11    # Get dict representation of g
12    g_dct = dict(g)
13
14    # Print output
15    print(f'The cubic root:\n{g_dct["root"]:.2f}')

.caliberignore

In many cases, your workflow will generate files that you are not interested in storing for later. This could be e.g. temporary binary files created by external computer programs. Your working directory might also contain files and folders that you do not wish that Caliber checks for storing. This could be e.g. the .git folder if you have your working directory under git version control or a venv or env folder if you have initialized a virtual environment. To control this, Caliber implements the .caliberignore file which works more or less in the same manner as the .gitignore file.

Say you wish that Caliber ignores all files with the ending .txt, a file called temp.bin and a folder called dist. Create a file named .caliberignore in the folder where you run your workflow and write the following:

.caliberignore
*.txt
temp.bin
dist/*

Caliber will now ignore these files and folders in the next run.

For convenience, a list of default ignores are hardcoded in Caliber, including among others the .caliberignore file, any environment variable file .*env, the .git folder and folders with virtual environments named *env/. To see a full list of default ignored files and folders, open an interpreter, import Caliber and type caliber.config.DEFAULT_IGNORED_FILES.

You can always use the CLI to get an overview over the files in the working directory that will be stored by Caliber if they are modified or created during a workflow run by typing:

caliber transport listfiles

Under the hood of .caliberignore

The .caliberignore file is implemented using the fnmatch.fnmatch() function. Read more about the function and the valid patterns of the .caliberignore file in the official Python docs. Note that even though a file type can be ignored using .caliberignore, infiles of that type are still stored when they are listed in the .attach_files attribute of the Workflow.

The TransportInterface

The TransportInterface is an abstract base class which serves as the blueprint for concrete interface implementations.

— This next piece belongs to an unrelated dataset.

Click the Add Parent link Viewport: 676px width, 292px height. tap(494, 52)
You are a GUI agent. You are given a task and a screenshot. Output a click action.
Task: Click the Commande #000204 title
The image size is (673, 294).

The TransportInterface includes abstract methods for saving or restoring data and files to or from a storage layer. The concrete interface have implementations of all the abstract methods.

Under the hood of the TransportInterface

The TransportInterface implements the following abstract methods: .add_globals(), .restore_globals(), .add_infiles(), .restore_infiles(), .add_outfiles(), and .restore_outfiles(). The _globals methods work on the global data object. The _infiles methods work on the files listed under the attach_files attribute of the workflow, and whereas Speckle only handles text-based files, the transports handle binary files as well. Before and after the workflow run, Caliber searches through the working directory and finds the files that are either new or modified during the run. The _outfiles methods work on these files.

Storing the global data object

The global data object is stored using the built-in pickle module. The pickle module implements binary protocols for serializing and deserializing objects. This means that your global data object can contain any object type without risking that it cannot be stored. Remember that to be able to restore special types, e.g. numpy.ndarray or pandas.DataFrame, the package that implements the special type must be installed.